Directions:
Print the data below verbatim, minus images.

━━━━━ Recorded data ━━━━━

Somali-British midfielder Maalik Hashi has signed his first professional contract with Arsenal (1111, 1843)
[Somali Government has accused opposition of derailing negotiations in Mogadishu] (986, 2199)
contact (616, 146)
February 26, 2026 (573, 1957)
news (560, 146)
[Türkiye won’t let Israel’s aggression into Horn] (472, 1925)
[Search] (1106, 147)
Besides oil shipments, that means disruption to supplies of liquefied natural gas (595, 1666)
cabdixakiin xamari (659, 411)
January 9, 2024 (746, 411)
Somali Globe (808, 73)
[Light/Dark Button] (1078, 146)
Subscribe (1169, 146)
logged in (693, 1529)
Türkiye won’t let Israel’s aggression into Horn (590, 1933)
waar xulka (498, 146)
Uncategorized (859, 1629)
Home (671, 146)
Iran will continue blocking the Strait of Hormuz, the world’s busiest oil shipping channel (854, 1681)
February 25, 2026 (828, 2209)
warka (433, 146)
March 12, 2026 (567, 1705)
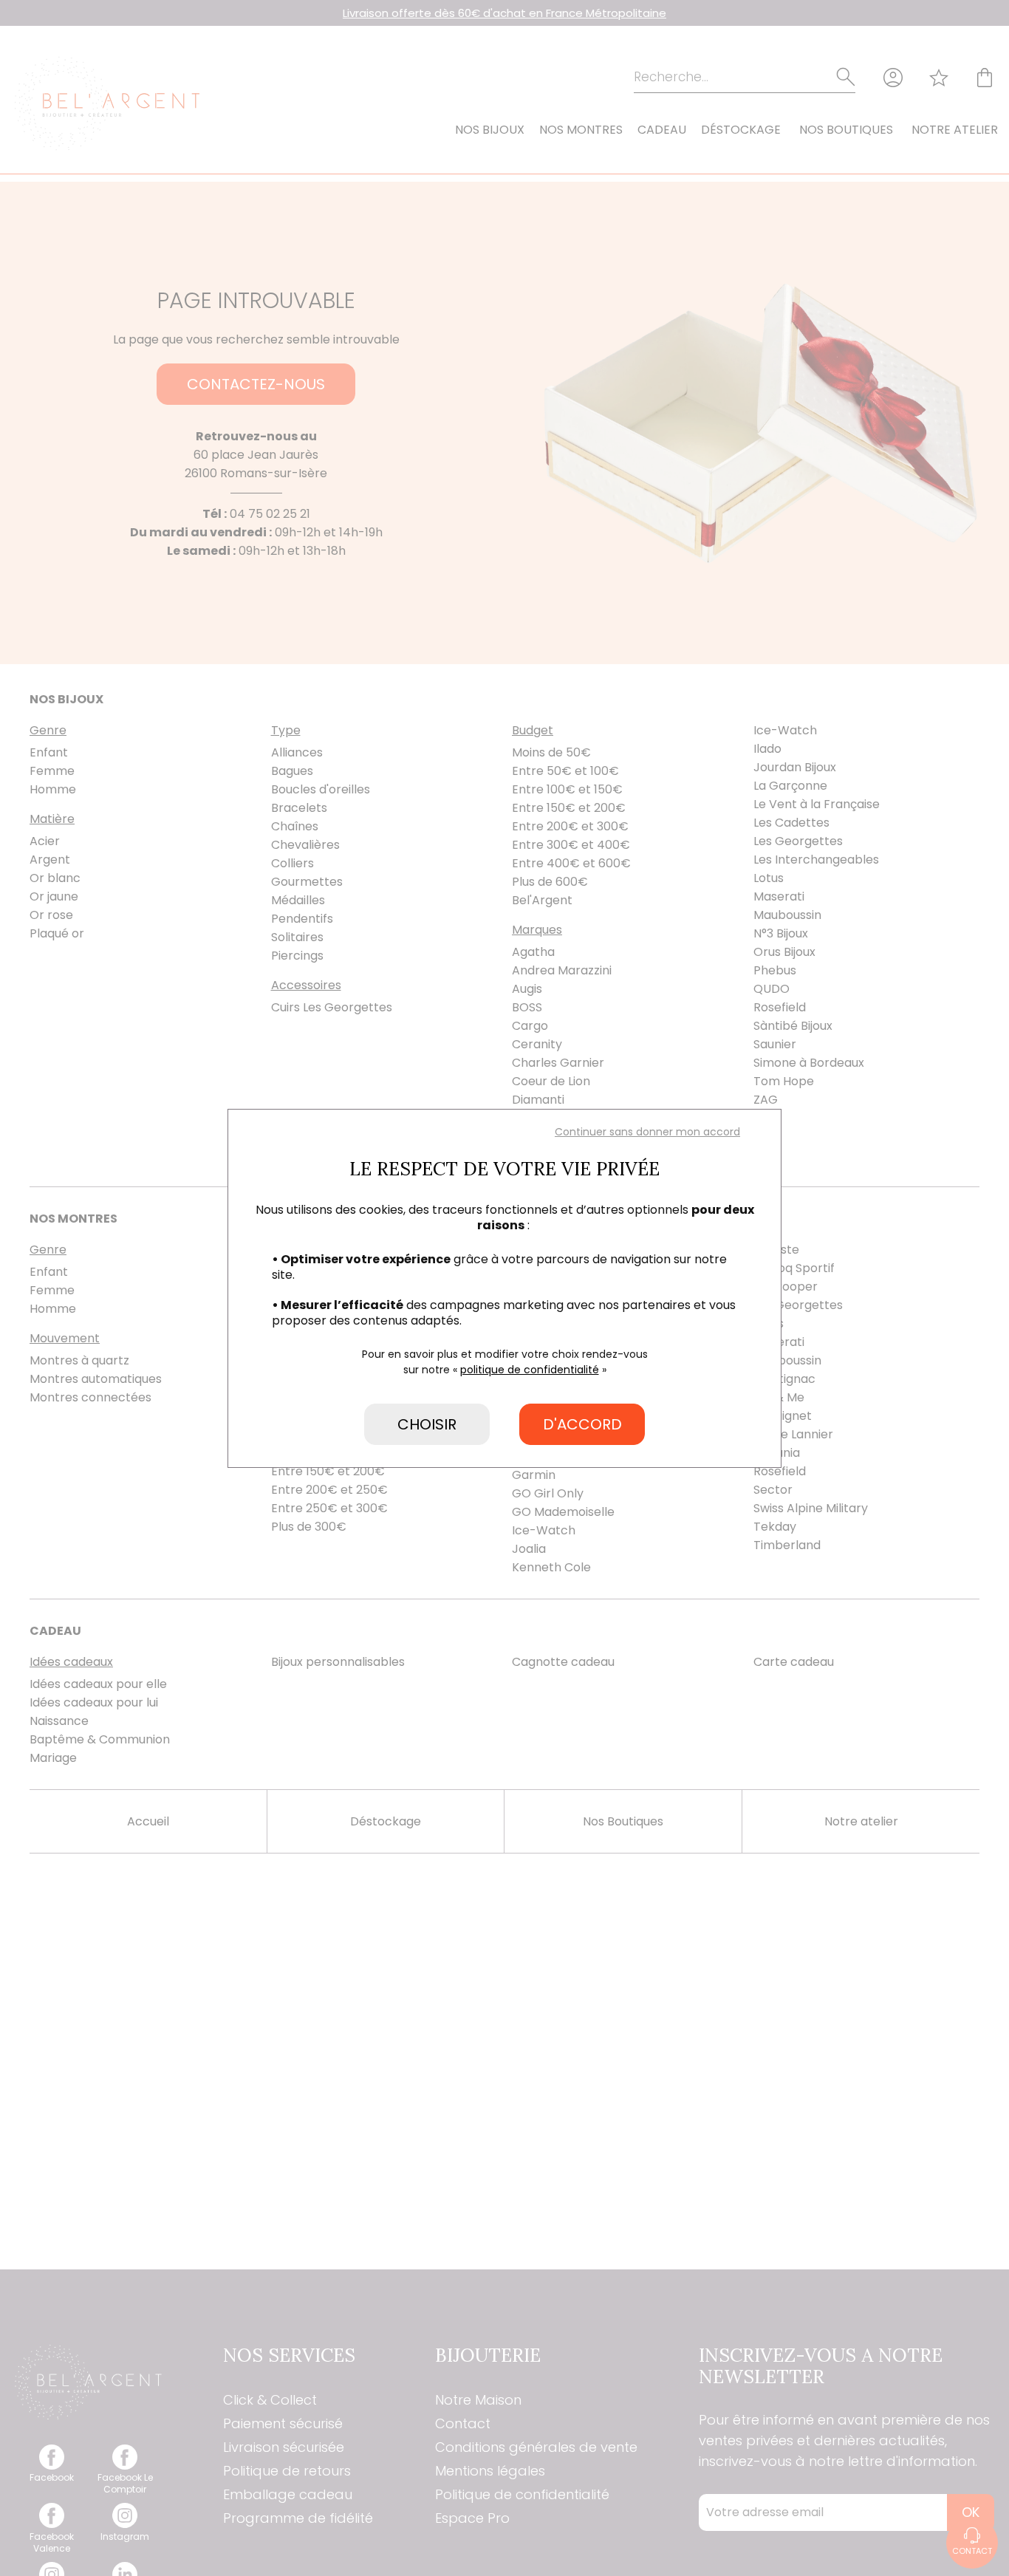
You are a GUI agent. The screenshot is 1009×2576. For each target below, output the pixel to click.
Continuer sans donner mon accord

━━━━━

Response to the task:
Somali-British midfielder Maalik Hashi has signed his first professional contract with Arsenal (1111, 1843)
[Somali Government has accused opposition of derailing negotiations in Mogadishu] (986, 2199)
contact (616, 146)
February 26, 2026 (573, 1957)
news (560, 146)
[Türkiye won’t let Israel’s aggression into Horn] (472, 1925)
[Search] (1106, 147)
Besides oil shipments, that means disruption to supplies of liquefied natural gas (595, 1666)
cabdixakiin xamari (659, 411)
January 9, 2024 (746, 411)
Somali Globe (808, 73)
[Light/Dark Button] (1078, 146)
Subscribe (1169, 146)
logged in (693, 1529)
Türkiye won’t let Israel’s aggression into Horn (590, 1933)
waar xulka (498, 146)
Uncategorized (859, 1629)
Home (671, 146)
Iran will continue blocking the Strait of Hormuz, the world’s busiest oil shipping channel (854, 1681)
February 25, 2026 (828, 2209)
warka (433, 146)
March 12, 2026 (567, 1705)
You are a GUI agent. The screenshot is 1009×2576. For each target below, output the pixel to click.
Continuer sans donner mon accord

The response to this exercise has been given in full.